Le cuistot revient avec ma bière et un menu. La bière est divine, fraiche, pétillante ! Le menu est écrit en pur Japonais sans aucune image. Par contre il y a des photos sur les murs. J’en montre une d’un plat de soupe de pâtes accompagnée avec une sorte de bouilli. Ça a l’air d’être la spécialité de la maison. Parfait, j’ai besoin de quelque chose de consistant ! Moins de 5 minutes plus tard, je plonge ma cuillère dans mon assiette… Wow ! Ca c’est du service rapide mais en plus c’est délicieux ! Du porc, des pâtes, des algues et de la ciboulette flottent dans un bouillon de viande qui a du mijoter longtemps. Chaque bouchée, riche en goûts, est un vrai bonheur. C’est très chaud alors je me plonge dans mon guide de conversation pour essayer de décrypter quelques mots des produits d’alimentation en japonais. La famille attablée dans le box devant moi semble captivée par tout ce que je fais. Je souris, ils me sourient… Par geste, je finis par comprendre qu’ils aimeraient connaître mon origine, mon âge et ce que je fais ici… A l’aide du traducteur de mon téléphone, je répond à toutes leurs questions. Ils sont adorables. chaleureux, souriants. Le serveur revient vers moi et dépose une assiette de dumpings devant moi.
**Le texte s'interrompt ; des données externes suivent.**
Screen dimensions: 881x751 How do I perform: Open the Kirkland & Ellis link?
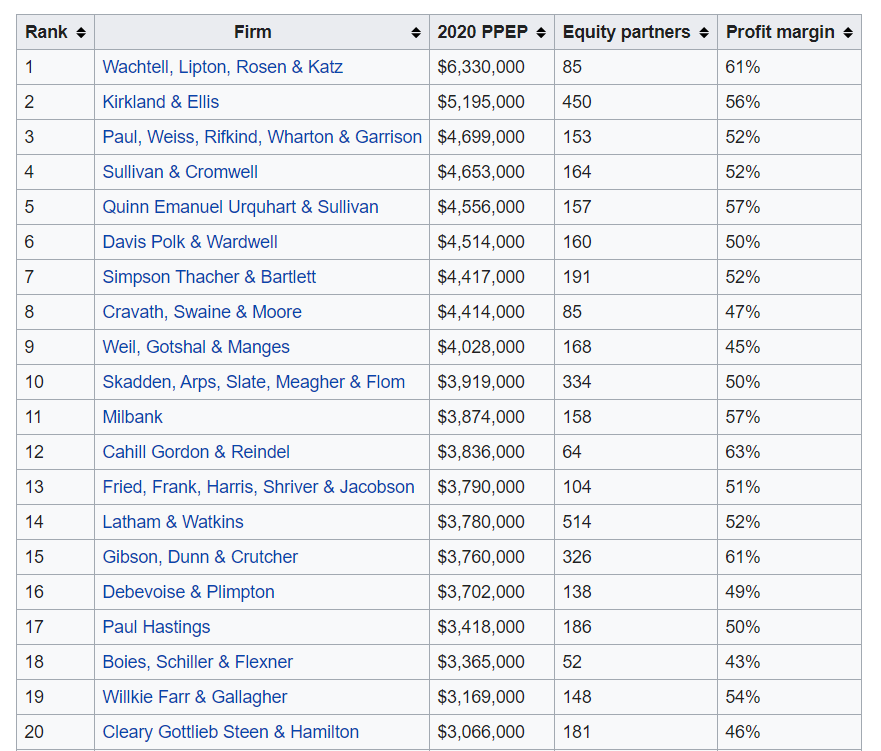160,102
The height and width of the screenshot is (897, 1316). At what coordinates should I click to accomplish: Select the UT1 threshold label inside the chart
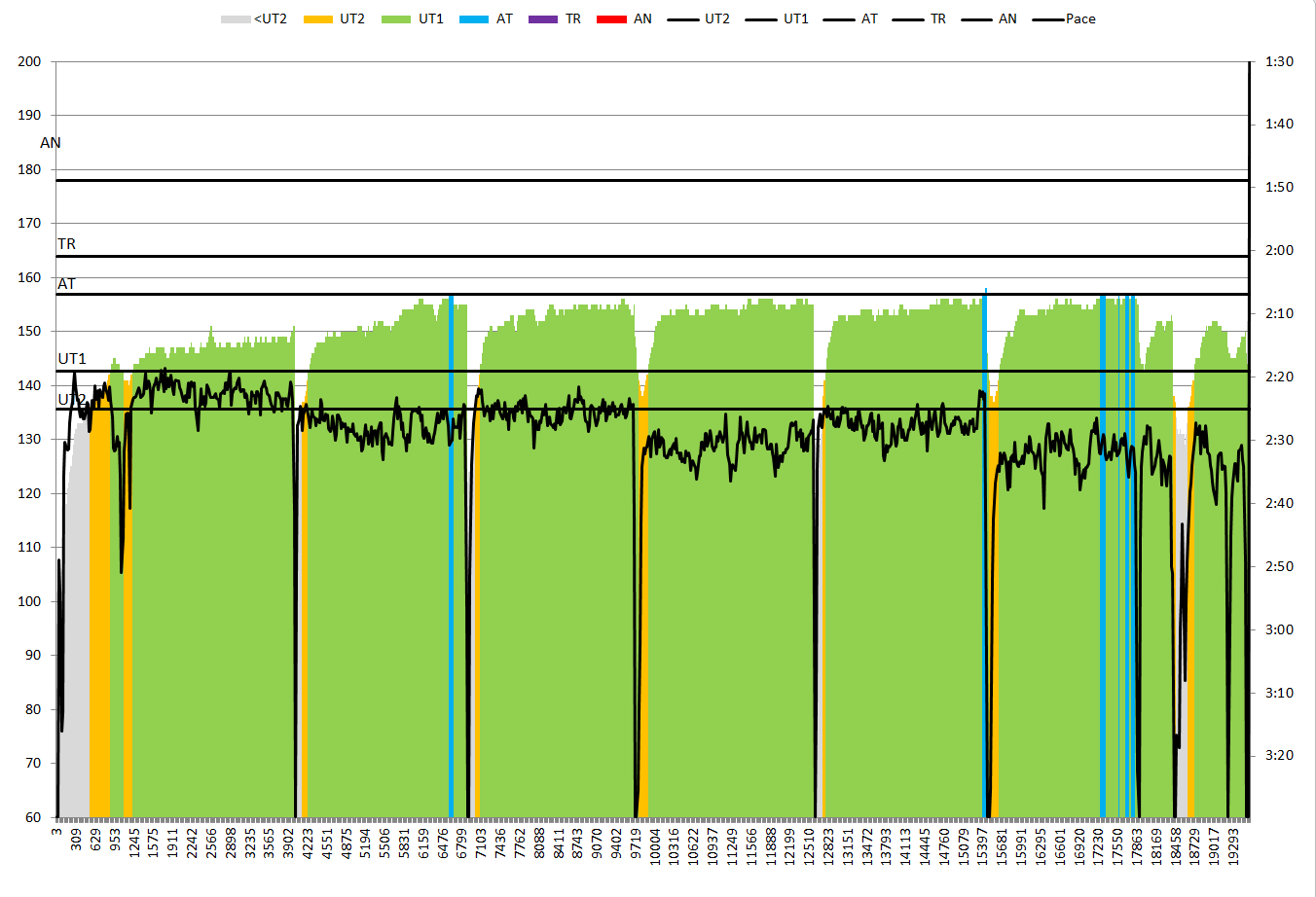(72, 359)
Voyant mon air surpris, il ne fait comprendre que c est la petite famille qui m’offre ça. Wow ! je me confond en remerciement et me lève pour offrir à chacun d’eux des bonbons à l’érable… Une belle connexion s’est établie. L’atmosphère est chaleureuse, détendue. Je retourne à mon assiette et à mon guide. La petite famille s’en va non sans m’avoir fait plein de courbettes et de gestes d’adieu… Je me délecte de la fin de mon repas et finis par faire un signe au cuistot pour avoir l’addition. Et là !… Grosse surprise ! La petite famille a déjà réglé ma facture !!! Je suis stupéfait ! C’est la première fois de ma vie qu’une expérience pareille m’arrive : De parfaits inconnus m’offrent un repas au restaurant !!!… Voilà, c’est comme ça que sont les japonais… Et je ne suis qu’au début de mes surprises !!!journal pèlerinage Shikoku jour3

Mon corps et mon esprit sont repus. Je me sens vraiment bien. C’est à peine si je prends conscience des 3km de marche jusqu’au Onsen. c’est facile, c’est tout droit. Vu de l’extérieur le bâtiment ressemble à une piscine. Je pose mon sac et mon bâton à l’entrée et franchit le seuil. Une femme prés de la réception semble être la personne en charge. Malgré son air sévère, je lui souris. Je joins mes mains à plat et les placent contre ma joue pour imager le mot « dormir ». Son visage s’éclaire. Elle vient à moi en me détaillant de la tête au pied, reprend son air renfrogné et me fait signe de la suivre dehors. On contourne le bâtiment. En moins d’une minute, elle me montre le Zenkonyado et la machine à laver le linge. Elle me fait comprendre que je ne peux rester qu’une seule nuit ici. Elle tourne les talons et retourne s’occuper de l’accueil du Onsen.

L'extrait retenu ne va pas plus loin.